▶ **Problem details**: Update the items below by replacing each occurrence of "GUI agent" with "interface agent", leaving everything else unchanged.

▶ **Listing**:
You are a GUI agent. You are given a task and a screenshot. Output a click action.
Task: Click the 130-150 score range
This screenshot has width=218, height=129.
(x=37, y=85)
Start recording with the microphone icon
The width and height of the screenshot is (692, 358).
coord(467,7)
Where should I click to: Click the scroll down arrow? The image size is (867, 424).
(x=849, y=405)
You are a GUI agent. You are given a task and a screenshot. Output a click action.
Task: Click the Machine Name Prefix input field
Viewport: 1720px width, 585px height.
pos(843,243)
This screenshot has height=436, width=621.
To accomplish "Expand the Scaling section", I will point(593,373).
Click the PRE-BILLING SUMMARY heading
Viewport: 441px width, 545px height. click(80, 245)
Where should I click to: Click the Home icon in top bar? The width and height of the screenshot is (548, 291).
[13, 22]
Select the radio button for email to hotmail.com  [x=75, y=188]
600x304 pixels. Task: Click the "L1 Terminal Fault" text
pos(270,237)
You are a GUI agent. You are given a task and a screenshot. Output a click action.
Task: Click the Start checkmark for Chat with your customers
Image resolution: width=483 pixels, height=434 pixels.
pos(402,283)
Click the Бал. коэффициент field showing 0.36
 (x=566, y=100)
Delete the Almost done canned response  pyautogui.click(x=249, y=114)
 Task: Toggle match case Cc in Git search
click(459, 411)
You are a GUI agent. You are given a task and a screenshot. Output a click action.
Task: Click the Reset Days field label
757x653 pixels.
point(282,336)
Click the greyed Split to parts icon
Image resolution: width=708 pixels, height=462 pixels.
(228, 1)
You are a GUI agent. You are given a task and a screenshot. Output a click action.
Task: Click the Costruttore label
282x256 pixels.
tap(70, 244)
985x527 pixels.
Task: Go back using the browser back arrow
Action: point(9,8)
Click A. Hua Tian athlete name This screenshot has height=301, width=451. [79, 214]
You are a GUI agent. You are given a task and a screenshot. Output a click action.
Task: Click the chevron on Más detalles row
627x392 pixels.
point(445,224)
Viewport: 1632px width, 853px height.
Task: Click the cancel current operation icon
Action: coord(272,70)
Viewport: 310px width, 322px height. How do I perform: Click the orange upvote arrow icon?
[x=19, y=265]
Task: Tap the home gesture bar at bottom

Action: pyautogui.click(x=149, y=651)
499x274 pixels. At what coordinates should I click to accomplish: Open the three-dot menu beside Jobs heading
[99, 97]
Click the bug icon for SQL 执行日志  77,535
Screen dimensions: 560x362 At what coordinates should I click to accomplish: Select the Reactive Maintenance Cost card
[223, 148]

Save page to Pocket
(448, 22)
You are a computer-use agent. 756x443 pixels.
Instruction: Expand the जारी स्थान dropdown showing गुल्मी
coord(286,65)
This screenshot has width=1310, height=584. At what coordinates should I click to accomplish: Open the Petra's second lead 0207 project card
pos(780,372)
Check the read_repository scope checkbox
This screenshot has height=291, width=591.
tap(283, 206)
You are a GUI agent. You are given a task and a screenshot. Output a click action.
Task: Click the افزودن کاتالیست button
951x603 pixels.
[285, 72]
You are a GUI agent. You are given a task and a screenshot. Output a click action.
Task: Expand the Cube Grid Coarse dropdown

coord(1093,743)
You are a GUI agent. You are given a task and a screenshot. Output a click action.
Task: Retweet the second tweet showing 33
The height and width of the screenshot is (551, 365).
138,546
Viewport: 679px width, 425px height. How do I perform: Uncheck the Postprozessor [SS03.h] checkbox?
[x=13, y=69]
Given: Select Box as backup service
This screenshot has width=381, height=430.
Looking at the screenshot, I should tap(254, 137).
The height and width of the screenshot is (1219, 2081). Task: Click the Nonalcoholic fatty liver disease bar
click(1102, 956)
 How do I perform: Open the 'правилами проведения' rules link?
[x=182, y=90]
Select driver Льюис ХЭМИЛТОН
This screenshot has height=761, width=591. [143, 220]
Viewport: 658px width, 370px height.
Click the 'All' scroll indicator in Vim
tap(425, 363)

▶ **Solution for this problem**:
You are a interface agent. You are given a task and a screenshot. Output a click action.
Task: Click the 130-150 score range
This screenshot has width=218, height=129.
(x=37, y=85)
Start recording with the microphone icon
The width and height of the screenshot is (692, 358).
coord(467,7)
Where should I click to: Click the scroll down arrow? The image size is (867, 424).
(x=849, y=405)
You are a interface agent. You are given a task and a screenshot. Output a click action.
Task: Click the Machine Name Prefix input field
Viewport: 1720px width, 585px height.
pos(843,243)
This screenshot has height=436, width=621.
To accomplish "Expand the Scaling section", I will point(593,373).
Click the PRE-BILLING SUMMARY heading
Viewport: 441px width, 545px height. click(80, 245)
Where should I click to: Click the Home icon in top bar? The width and height of the screenshot is (548, 291).
[13, 22]
Select the radio button for email to hotmail.com  [x=75, y=188]
600x304 pixels. Task: Click the "L1 Terminal Fault" text
pos(270,237)
You are a interface agent. You are given a task and a screenshot. Output a click action.
Task: Click the Start checkmark for Chat with your customers
Image resolution: width=483 pixels, height=434 pixels.
pos(402,283)
Click the Бал. коэффициент field showing 0.36
 (x=566, y=100)
Delete the Almost done canned response  pyautogui.click(x=249, y=114)
 Task: Toggle match case Cc in Git search
click(459, 411)
You are a interface agent. You are given a task and a screenshot. Output a click action.
Task: Click the Reset Days field label
757x653 pixels.
point(282,336)
Click the greyed Split to parts icon
Image resolution: width=708 pixels, height=462 pixels.
(228, 1)
You are a interface agent. You are given a task and a screenshot. Output a click action.
Task: Click the Costruttore label
282x256 pixels.
tap(70, 244)
985x527 pixels.
Task: Go back using the browser back arrow
Action: point(9,8)
Click A. Hua Tian athlete name This screenshot has height=301, width=451. [79, 214]
You are a interface agent. You are given a task and a screenshot. Output a click action.
Task: Click the chevron on Más detalles row
627x392 pixels.
point(445,224)
Viewport: 1632px width, 853px height.
Task: Click the cancel current operation icon
Action: coord(272,70)
Viewport: 310px width, 322px height. How do I perform: Click the orange upvote arrow icon?
[x=19, y=265]
Task: Tap the home gesture bar at bottom

Action: pyautogui.click(x=149, y=651)
499x274 pixels. At what coordinates should I click to accomplish: Open the three-dot menu beside Jobs heading
[99, 97]
Click the bug icon for SQL 执行日志  77,535
Screen dimensions: 560x362 At what coordinates should I click to accomplish: Select the Reactive Maintenance Cost card
[223, 148]

Save page to Pocket
(448, 22)
You are a computer-use agent. 756x443 pixels.
Instruction: Expand the जारी स्थान dropdown showing गुल्मी
coord(286,65)
This screenshot has width=1310, height=584. At what coordinates should I click to accomplish: Open the Petra's second lead 0207 project card
pos(780,372)
Check the read_repository scope checkbox
This screenshot has height=291, width=591.
tap(283, 206)
You are a interface agent. You are given a task and a screenshot. Output a click action.
Task: Click the افزودن کاتالیست button
951x603 pixels.
[285, 72]
You are a interface agent. You are given a task and a screenshot. Output a click action.
Task: Expand the Cube Grid Coarse dropdown

coord(1093,743)
You are a interface agent. You are given a task and a screenshot. Output a click action.
Task: Retweet the second tweet showing 33
The height and width of the screenshot is (551, 365).
138,546
Viewport: 679px width, 425px height. How do I perform: Uncheck the Postprozessor [SS03.h] checkbox?
[x=13, y=69]
Given: Select Box as backup service
This screenshot has width=381, height=430.
Looking at the screenshot, I should tap(254, 137).
The height and width of the screenshot is (1219, 2081). Task: Click the Nonalcoholic fatty liver disease bar
click(1102, 956)
 How do I perform: Open the 'правилами проведения' rules link?
[x=182, y=90]
Select driver Льюис ХЭМИЛТОН
This screenshot has height=761, width=591. [143, 220]
Viewport: 658px width, 370px height.
Click the 'All' scroll indicator in Vim
tap(425, 363)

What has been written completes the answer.